The University of Virginia: This model American campus was laid out by president Thomas Jefferson in the early 1800s. He envisioned a central mall surrounded by buildings, with “spaces for learning intended to promote the stewardship of knowledge, an academical village,” explained Bluestone. The idea was to give people “space to develop a sense of where they were” — in this case, the Virginia landscape, which was central to the original campus and became a sort of living learning lab, in today’s lingo, “where students could reflect on their place in the greater ecological scheme of things.” It was also a productive landscape: students would pass by kitchen gardens and know where their food came from. (The image below is of Jefferson’s kitchen garden at Monticello, but it perhaps gives an idea of what those would have looked like).

Vegetable garden at Monticello / UVA Green Dining
Vegetable garden at Monticello / UVA Green Dining

Harvard University: Joseph Claghorn, a fellow at Leibniz University in Hannover, Germany, gave a sweeping tour of Harvard Yard through the ages, arguing that the shift away from the grand Elm tree monoculture of Harvard Yard to a more diverse, resilient tree canopy, under the guidance of Michael Van Valkenburgh Associates, is mirrored in shift away from being a white, elitist college to a more diverse one. (However, one could also argue that only elite institutions like Harvard can afford to be so resilient). Claghorn traces the evolution of Harvard Yard over the years, explaining that there had been three waves of Elm deaths before the move diverse planting scheme was created, which still features the stunning Elm roof but also includes blooming yellow woods and many other species.
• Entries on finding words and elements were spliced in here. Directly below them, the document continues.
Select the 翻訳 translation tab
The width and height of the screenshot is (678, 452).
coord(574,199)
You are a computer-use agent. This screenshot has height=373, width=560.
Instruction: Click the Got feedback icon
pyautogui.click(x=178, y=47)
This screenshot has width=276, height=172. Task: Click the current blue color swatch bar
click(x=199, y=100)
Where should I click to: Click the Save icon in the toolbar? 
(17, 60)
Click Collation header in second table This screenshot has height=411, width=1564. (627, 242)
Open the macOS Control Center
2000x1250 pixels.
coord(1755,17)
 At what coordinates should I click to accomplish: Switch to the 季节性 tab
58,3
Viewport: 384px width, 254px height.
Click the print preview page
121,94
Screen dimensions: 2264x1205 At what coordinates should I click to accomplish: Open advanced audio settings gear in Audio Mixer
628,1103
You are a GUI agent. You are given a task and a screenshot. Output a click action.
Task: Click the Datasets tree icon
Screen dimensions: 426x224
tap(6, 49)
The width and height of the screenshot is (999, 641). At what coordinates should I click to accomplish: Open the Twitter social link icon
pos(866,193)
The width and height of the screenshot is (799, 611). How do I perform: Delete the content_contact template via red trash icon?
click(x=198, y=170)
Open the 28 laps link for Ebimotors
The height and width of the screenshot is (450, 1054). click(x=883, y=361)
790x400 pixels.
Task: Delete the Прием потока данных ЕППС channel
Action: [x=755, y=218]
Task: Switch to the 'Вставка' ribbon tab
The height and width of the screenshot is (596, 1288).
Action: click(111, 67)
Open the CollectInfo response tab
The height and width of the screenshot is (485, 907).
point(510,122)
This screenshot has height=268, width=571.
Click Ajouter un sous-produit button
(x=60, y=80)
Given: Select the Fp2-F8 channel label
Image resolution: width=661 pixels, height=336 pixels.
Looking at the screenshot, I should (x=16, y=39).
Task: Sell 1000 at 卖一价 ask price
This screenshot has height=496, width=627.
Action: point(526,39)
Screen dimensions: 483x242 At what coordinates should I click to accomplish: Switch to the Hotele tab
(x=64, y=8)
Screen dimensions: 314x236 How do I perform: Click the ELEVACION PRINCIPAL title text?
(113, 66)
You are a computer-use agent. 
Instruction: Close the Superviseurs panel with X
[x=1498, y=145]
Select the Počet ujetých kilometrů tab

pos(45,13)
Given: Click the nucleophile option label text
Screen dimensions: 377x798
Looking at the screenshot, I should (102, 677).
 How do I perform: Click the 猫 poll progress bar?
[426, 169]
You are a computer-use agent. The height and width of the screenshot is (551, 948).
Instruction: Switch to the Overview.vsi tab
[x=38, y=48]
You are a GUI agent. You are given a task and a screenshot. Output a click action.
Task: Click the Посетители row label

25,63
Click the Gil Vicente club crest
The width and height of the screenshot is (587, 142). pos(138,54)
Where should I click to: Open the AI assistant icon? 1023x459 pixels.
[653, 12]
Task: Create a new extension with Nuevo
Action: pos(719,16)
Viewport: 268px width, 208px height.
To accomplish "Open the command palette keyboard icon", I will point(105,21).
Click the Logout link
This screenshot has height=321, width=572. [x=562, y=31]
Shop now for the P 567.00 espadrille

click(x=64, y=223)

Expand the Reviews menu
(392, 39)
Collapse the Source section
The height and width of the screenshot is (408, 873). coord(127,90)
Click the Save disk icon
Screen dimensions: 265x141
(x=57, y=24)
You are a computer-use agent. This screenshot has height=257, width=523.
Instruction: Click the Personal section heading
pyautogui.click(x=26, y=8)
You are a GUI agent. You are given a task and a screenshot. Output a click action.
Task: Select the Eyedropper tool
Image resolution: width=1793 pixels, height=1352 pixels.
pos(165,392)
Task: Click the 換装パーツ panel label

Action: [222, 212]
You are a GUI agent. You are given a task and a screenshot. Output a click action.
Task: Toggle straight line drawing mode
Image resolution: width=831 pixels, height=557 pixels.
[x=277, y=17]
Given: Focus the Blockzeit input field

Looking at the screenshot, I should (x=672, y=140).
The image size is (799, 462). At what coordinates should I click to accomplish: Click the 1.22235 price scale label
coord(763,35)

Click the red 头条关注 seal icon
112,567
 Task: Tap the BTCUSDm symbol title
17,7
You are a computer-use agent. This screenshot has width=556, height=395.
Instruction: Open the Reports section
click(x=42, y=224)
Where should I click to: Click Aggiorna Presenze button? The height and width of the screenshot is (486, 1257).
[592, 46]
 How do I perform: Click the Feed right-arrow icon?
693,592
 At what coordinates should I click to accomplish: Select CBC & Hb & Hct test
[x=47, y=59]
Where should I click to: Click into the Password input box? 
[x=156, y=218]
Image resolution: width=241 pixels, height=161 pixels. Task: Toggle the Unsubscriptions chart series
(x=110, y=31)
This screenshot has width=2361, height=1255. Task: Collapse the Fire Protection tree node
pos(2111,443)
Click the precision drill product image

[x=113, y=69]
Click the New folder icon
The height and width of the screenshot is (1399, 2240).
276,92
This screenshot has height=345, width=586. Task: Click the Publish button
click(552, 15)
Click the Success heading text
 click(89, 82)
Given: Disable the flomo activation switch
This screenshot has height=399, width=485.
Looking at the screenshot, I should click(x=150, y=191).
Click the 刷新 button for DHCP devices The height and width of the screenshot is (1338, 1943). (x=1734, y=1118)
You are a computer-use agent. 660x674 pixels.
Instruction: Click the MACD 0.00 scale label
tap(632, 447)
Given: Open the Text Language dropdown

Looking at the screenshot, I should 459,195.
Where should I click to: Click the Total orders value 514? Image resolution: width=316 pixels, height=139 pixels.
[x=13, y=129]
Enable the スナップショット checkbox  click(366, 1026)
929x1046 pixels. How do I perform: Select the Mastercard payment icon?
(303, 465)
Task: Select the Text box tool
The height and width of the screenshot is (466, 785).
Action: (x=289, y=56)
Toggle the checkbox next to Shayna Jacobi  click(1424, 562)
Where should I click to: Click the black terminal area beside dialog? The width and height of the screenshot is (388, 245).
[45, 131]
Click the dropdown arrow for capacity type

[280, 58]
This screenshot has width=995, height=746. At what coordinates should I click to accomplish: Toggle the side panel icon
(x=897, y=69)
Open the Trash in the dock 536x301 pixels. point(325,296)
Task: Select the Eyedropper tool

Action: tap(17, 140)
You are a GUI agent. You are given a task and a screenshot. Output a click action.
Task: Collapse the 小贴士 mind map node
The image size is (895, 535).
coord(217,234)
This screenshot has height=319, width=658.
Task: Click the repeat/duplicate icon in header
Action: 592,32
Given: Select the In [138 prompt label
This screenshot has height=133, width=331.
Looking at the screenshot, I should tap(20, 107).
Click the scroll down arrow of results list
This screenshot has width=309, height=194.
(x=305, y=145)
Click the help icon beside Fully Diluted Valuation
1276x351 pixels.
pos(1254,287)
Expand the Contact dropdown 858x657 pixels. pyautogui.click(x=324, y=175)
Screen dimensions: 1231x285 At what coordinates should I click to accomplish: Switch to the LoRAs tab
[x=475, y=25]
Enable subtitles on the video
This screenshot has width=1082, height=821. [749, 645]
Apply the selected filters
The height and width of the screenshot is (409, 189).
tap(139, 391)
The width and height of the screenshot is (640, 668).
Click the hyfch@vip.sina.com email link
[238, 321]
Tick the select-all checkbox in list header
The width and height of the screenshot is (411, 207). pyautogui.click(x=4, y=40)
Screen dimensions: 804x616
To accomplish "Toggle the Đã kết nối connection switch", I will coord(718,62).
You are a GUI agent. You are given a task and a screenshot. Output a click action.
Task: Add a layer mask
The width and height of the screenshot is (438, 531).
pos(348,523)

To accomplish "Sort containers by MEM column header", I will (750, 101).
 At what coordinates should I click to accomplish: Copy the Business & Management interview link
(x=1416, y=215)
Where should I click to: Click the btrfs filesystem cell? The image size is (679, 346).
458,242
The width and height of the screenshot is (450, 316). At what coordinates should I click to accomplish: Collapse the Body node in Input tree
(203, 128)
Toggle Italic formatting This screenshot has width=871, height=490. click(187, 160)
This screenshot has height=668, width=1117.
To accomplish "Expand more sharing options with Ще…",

Harvard Yard / Harvard Magazine
Harvard Yard / Harvard Magazine

Harvard, the oldest institution of higher learning in the U.S., has largely had an organic evolution over the past 375 years. In the beginning, there was no masterplan for the campus. By the 1720s, the college had settled on an “open quadrangle, not cloistered like Oxford.” Claghorn says this distinction is important: In the United Kingdom, the ancient universities of Oxford and Cambridge had roots in monasteries — they were isolated, exclusive places for learning — but Harvard, in its early years at least, was open and directly linked with the Cambridge Commons, which “reflected the mutual dependence between college and town.” By the early 1800s, however, the college had become a university, with multiple schools, and become “largely segregated from the neighboring working-class community.”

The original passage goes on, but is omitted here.